Channel coding: the conclusions about sparsity, randomness and convex optimization in compressive sensing theory can be directly applied to the design of fast error-correcting coding, which is not affected by errors in real-time transmission. In the process of compression coding, the basis needed for sparse representation may be unknown to the encoder. In the process of compressed sensing coding, only the original signal needs to be decoded and reconstructed, so it is not necessary to consider its structure and can be coded with a general coding strategy. Haupt et al. show through experiments that if the image is highly compressible or the signal-to-noise ratio is large enough, the compressed sensing method can still accurately reconstruct the image even if there is noise in the measurement process. DOA estimation: The angle at which the target appears is very small in the whole scanning space. From the perspective of spatial spectrum estimation, DOA estimation is an underdetermined linear inverse problem. DOA estimation of compressed sensing can be completed by sparse restriction of angular degrees.
Beamforming: Traditional adaptive beamforming is widely used because of its high resolution and strong anti-interference ability. But at the same time, its high sidelobe level and high sensitivity of angle mismatch will greatly reduce the receiving performance. In order to improve the performance of Capon beamforming, these sparse beamforming methods limit the number of elements with large array gain in the beam pattern and encourage the array gain to concentrate in the main lobe of the beam, thus reducing the sidelobe level, improving the array gain level in the main lobe and reducing the influence of angle mismatch. Such as maximum sidelobe energy ratio, mixed norm method and minimum total variation. Using the principle of compressive sensing, Rice University has successfully developed a single-pixel compressed digital camera. The design principle is as follows: firstly, the imaging target is projected onto a digital micromirror device (DMD) through an optical path system, and the reflected light is focused on a single photodiode through a lens, and the voltage at both ends of the photodiode is the measured value Y. This projection operation is repeated for m times to obtain the measured vector, and then the original image is reconstructed by a digital signal processor constructed by the minimum total variation algorithm. The digital micromirror device controls the mechanical motion of the micromirror through the digital voltage signal to realize the adjustment of the incident light. Because the camera directly obtains m random linear measurements instead of N(M, n) pixel values of the original signal, the low-pixel camera can shoot high-quality images.

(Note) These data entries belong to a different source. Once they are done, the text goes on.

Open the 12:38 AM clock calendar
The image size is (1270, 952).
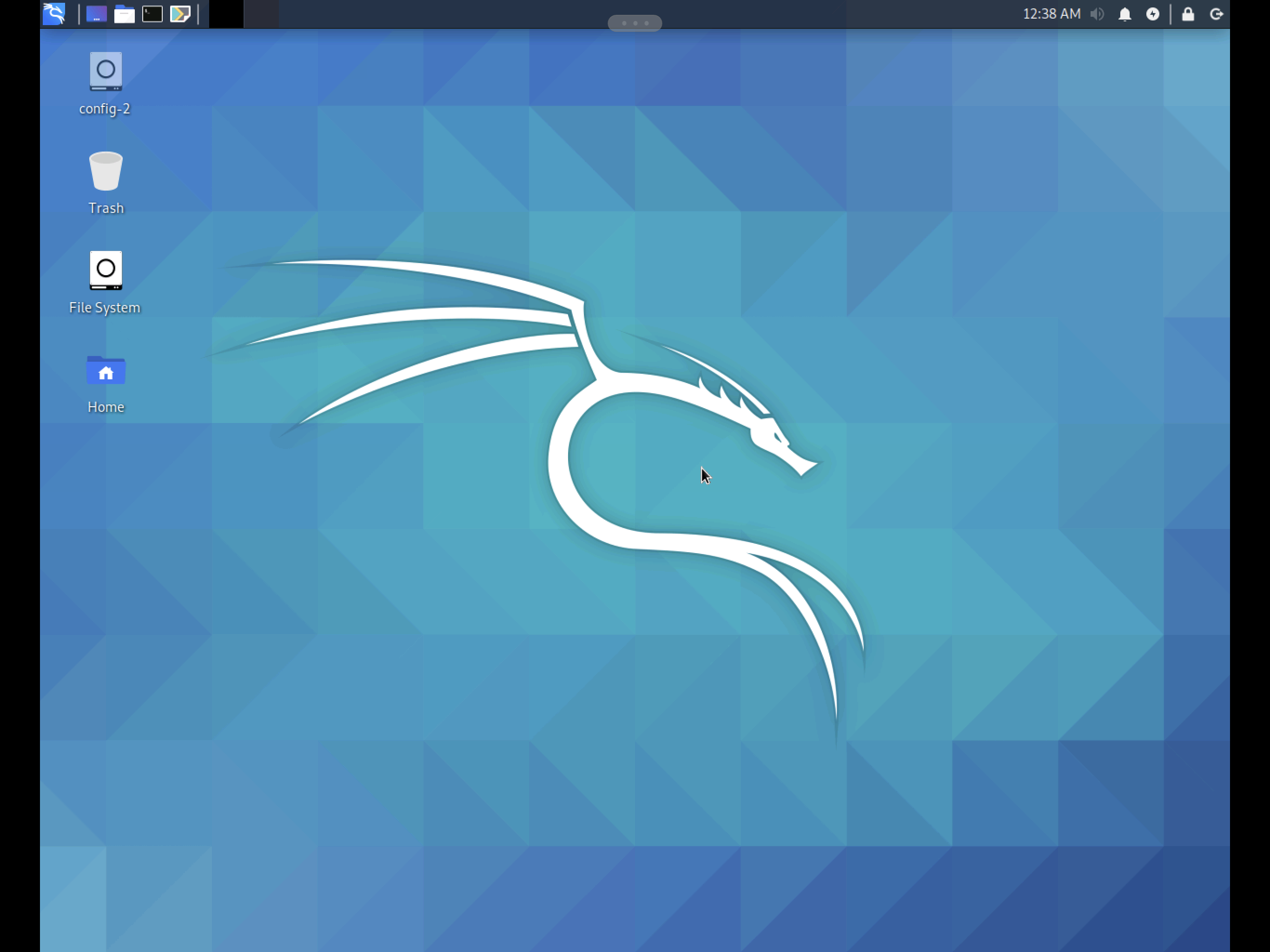1051,14
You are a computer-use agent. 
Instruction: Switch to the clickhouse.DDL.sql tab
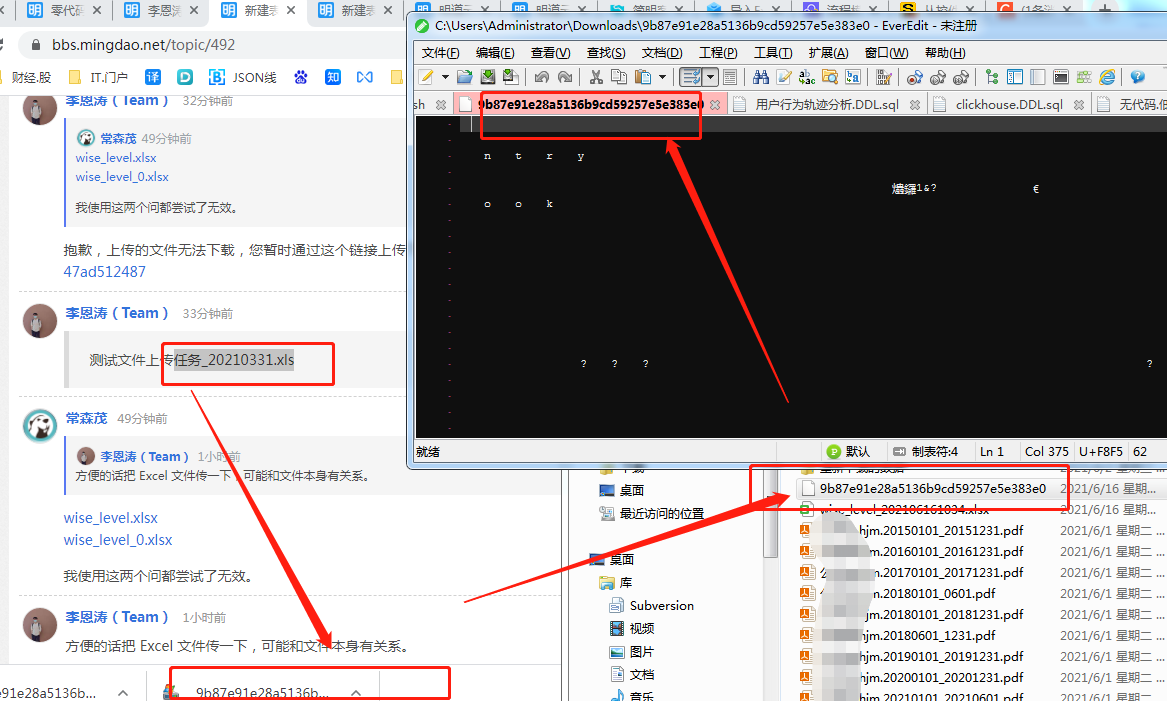(1008, 104)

Compressive sensing technology can also be applied to the field of radar imaging. Compared with traditional radar imaging technology, compressed sensing radar imaging has achieved two important improvements: the pulse compression matched filter is cancelled at the receiving end; At the same time, because the direct sampling of the original signal is avoided, the bandwidth requirement of the analog-to-digital converter at the receiving end is reduced, and the design focus is changed from the traditional expensive hardware at the receiving end to a novel signal recovery algorithm, thus simplifying the radar imaging system. The traditional DNA chip in biosensing can measure multiple organisms in parallel, but it can only identify a limited number of organisms. The compressed sensing DNA chip designed by Sheikh et al. based on the principle of compressed sensing and group detection overcomes this shortcoming. Each detection point in the compressed sensing DNA chip can identify a group of targets, thus obviously reducing the number of detection points. In addition, based on the sparsity of biological gene sequences, Sheikh et al. verified that the signal reconstruction in compressed sensing DNA chip can be realized by the method of belief propagation.